The rescue missions — more than 50 years apart — parallel one another, demonstrating the dangers of amateur caving and the painstaking process to rescue those trapped.
Much of the world rejoiced Monday with the news that divers had rescued the final four of 12 young soccer players and their coach from a flooded cave in northern Thailand.
The developments Monday ended a two-week ordeal that captivated audiences across the globe anxious to see members of the soccer team rescued, as journalists chronicled the international effort to see the boys to safety.
The concentration of divers, cave experts and military personnel are reminiscent of America’s largest cave search that took place in the 1960s in Hannibal, when the nation’s eyes were trained on the rescue attempt of three boys who went missing beneath Hannibal.
While the scope of the rescue mission and amount of attention received are eerily similar, unlike this week’s successful rescue of the Thai soccer team, the three Hannibal boys were never seen again, and are likely buried somewhere beneath Route 79. The rescue missions — more than 50 years apart — parallel one another, demonstrating the dangers of amateur caving and the painstaking process to rescue those trapped.
Joel Hoag, 13, his brother Billy Hoag, 11, and their neighbor Craig Dowell, 14, went missing on May 10, 1967, after entering Hannibal’s Murphy’s Cave to explore. Many caves had been uncovered by blasting associated with the improvement to Route 79. Unlike the Thai episode, the children entered the cave alone. They were last seen by a school teacher around 5:15 p.m.
Immediately, a massive search begun to try to locate the boys, similar to when the Thai soccer team did not return from exploring Thailand’s vast cave system on June 23.
Cavers from coast to coast traveled to Hannibal to assist in the rescue efforts. They soon made a grim realization: blasting on Route 79 had created countless hairline fractures, destabilizing the cave system and fostering the collapse of ceilings and passageways, making a search and rescue far more complicated.
National news reporters flocked to America’s Hometown to provide daily updates on the rescue mission, much as they did in Thailand the past two weeks.
International efforts helped save the Thai boys, with experts flying in from as far away as the United States to provide state-of-the-art technology to carefully extract the boys. Unlike America’s most expansive cave search, the Thai situation was made much easier when the team was located in a small cave cut off by monsoon rains on July 2.
The Hoag brothers and Craig Dowell were never found.

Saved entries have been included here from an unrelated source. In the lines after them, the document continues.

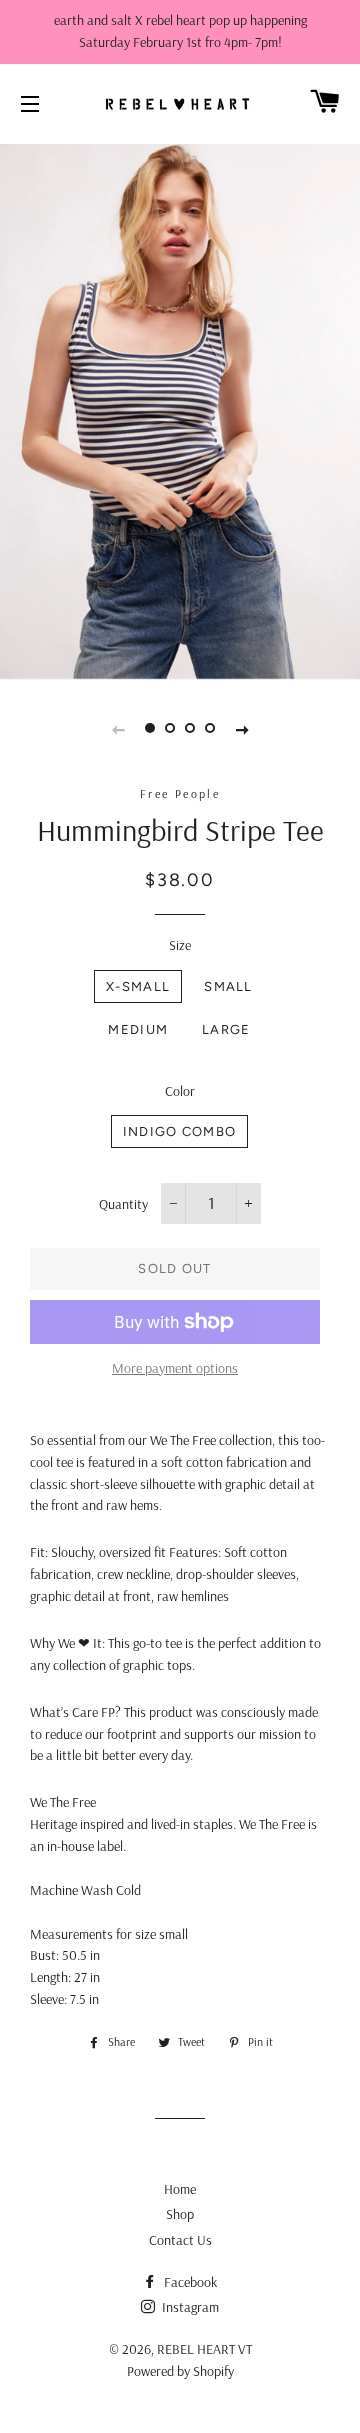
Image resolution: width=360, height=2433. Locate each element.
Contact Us (180, 2240)
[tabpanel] (180, 410)
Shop (180, 2214)
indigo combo (180, 1131)
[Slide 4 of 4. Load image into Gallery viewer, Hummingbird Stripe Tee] (210, 728)
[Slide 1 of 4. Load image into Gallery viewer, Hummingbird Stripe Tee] (150, 728)
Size (180, 945)
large (226, 1029)
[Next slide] (242, 728)
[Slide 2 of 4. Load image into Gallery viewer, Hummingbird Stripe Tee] (170, 728)
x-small (138, 986)
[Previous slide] (118, 728)
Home (180, 2189)
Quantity (123, 1204)
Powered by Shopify (180, 2371)
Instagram (189, 2307)
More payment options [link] (175, 1368)
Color (180, 1091)
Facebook (189, 2282)
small (228, 986)
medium (138, 1029)
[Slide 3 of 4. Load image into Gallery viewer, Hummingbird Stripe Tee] (190, 728)
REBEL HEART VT (204, 2349)
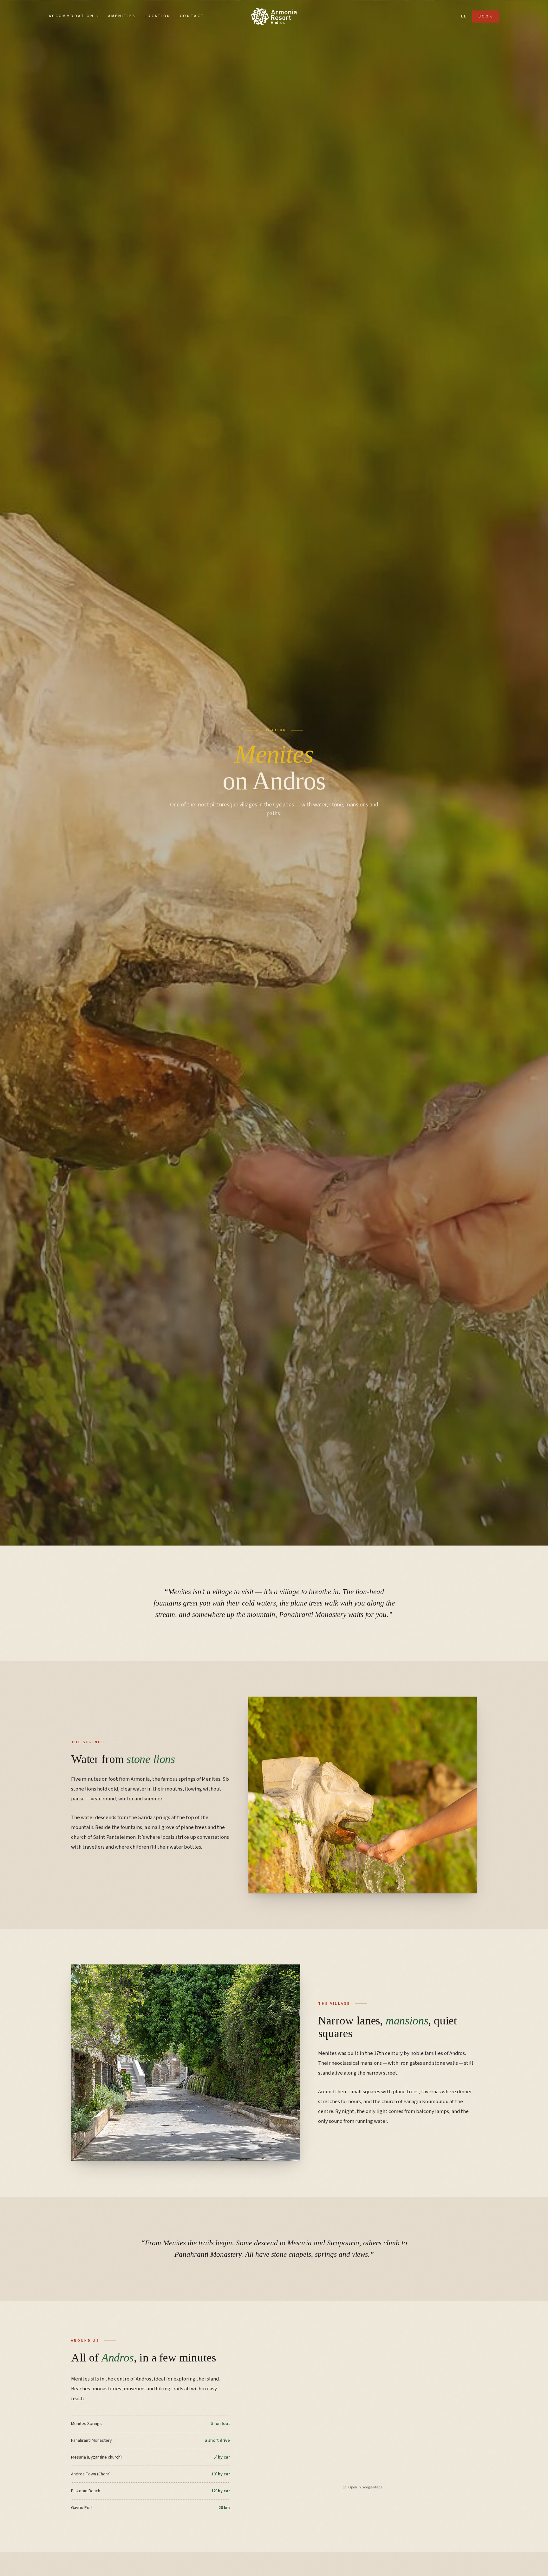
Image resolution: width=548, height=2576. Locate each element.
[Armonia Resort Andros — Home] (274, 16)
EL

Experts realized, though, that time was of the essence in both situations. In Thailand, the boys were trapped in a space little more in size than an average American living room. Oxygen canisters were brought in to replenish the supply. Divers worked with the boys, who had no diving experience, to teach them to dive from the cave. The Thai rescue mission was described worldwide as “daring” and “risky.”
Likewise, cave experts knew of the danger in finding Hannibal lost boys.
“The race-against-time search was led by William Karras, a Virginia resident who had established the Speleological Society of America the previous fall. The focus of this new caving group was search and rescue,” said John Wingate, a speleohistorian who authored a book about Hannibal’s lost boys.
Karras warned that the cold environment of Hannibal’s cave would lower the body temperatures of the lost boys to dangerous levels if they weren’t found quickly. The effort redoubled to find Hannibal’s lost boys amidst the labyrinthine cave system, much of which was unmapped at the time.
“Often, passages were found full of debris from ceiling breakdown, cavers uncertain whether the collapses had occurred yesterday or 30 million years ago,” Wingate said. “At the highway roadcut location, cavers identified nearly a mile of equally complex passages, many of them with unstable ceilings of clay where rock had fallen away making them prone to further collapse.”
After days of searching, the rescue mission in Hannibal ended unsuccessfully.
The search for the Thai soccer team and the Hannibal boys both quickly became a national and international story with a heart-wrenching narrative, huge search effort, and large news presence.
In Thailand, anxiety turned to relief and joy at the team’s rescue.
But to this day, the remains of the Hannibal boys have not been found, a lingering mystery after America’s largest cave search.